An inverse association between sunlight and colon cancer mortality was first described in 1980 by Garland & Garland who hypothesized that vitamin D protects against risk of colon cancer [7]. Subsequent epidemiological studies have shown an association between low circulating 25(OH)D levels, a biomarker of vitamin D exposure, and increased risk for colorectal, breast and prostate cancers [8], [9], [10]. An ecologic study showed an independent inverse association between UV-B radiation and vitamin D with reduced mortality at 15 cancer sites [11]. In lung cancer, circulating 25(OH)D levels, along with high vitamin D intake at the time of surgery, was associated with improved survival in early stage non-small cell lung carcinoma (NSCLC) patients [12], [13]. Polymorphisms in the VDR gene were also associated with improved survival in early stage NSCLC patients with squamous cell carcinoma in the same cohort [14]. The findings from these epidemiologic studies in lung cancer suggest that the integrity of the vitamin D signaling pathway plays a critical role in influencing outcome in NSCLC. Since the antitumor actions of vitamin D are mediated primarily through VDR [4], [5], knowledge of VDR status and its relationship to outcome is important in understanding the natural course of this disease. Additionally, therapeutic efforts targeting this pathway will be influenced by VDR status in the lung cancer tissue. With lung cancer continuing to remain the leading cause of cancer mortality worldwide despite progress in treatment and early detection, there is great interest in developing therapeutic options and preventative approaches for this disease using vitamin D and its analogues [15], [16].

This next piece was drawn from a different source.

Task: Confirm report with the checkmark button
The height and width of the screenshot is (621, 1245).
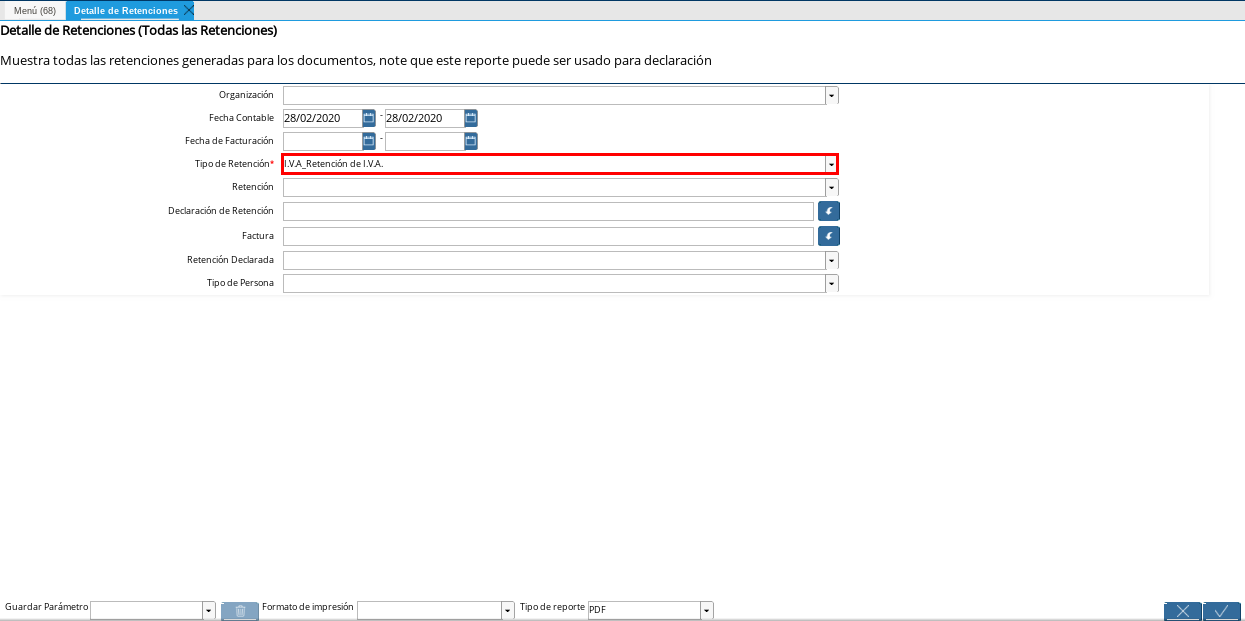Action: pos(1222,611)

VDR expression has been studied in cancers of the breast, colorectum, kidney, and lung [17], [18], [19], [20], [21], [22], [23]. VDR expression was associated with longer survival in human breast cancer [17], colorectal cancer [20], and cholangiocarcinoma [24]. However, there has been no study evaluating the association between VDR expression and survival outcome in lung cancer. Herein, we investigate the association of immunohistochemical expression of VDR with overall survival (OS) in a small cohort of patients with NSCLC. Our hypothesis was that VDR expression would be associated with improved overall survival. We assessed VDR expression in the nucleus and cytoplasm separately in order to evaluate the role of differential VDR expression.
Section snippets
Study participants and setting
The participants of this study belong to one of the cohorts recruited by the Tissue and Blood Bank Core and Biostatistics Core of the Specialized Program of Research Excellence (SPORE) in lung cancer at the University of Pittsburgh Cancer Institute, between July 1997 and January 2006, for translational research projects related to improving the diagnosis and prognosis of patients with NSCLC. It comprises patients with histologically confirmed diagnosis of NSCLC, ≥18 and ≤85 years of age, who
Patient characteristics
A majority of the 73 NSCLC patients were white (90%) and current or former smokers (96%), and two-thirds (66%) of the patients had early stage (stage IA–IIB) disease. Fifty-six percent of patients were female, and the median age of subjects in this study was 71 years (range 49–85). Adenocarcinoma and squamous cell carcinoma were the predominant histologies, 44% and 41% respectively (Table 1).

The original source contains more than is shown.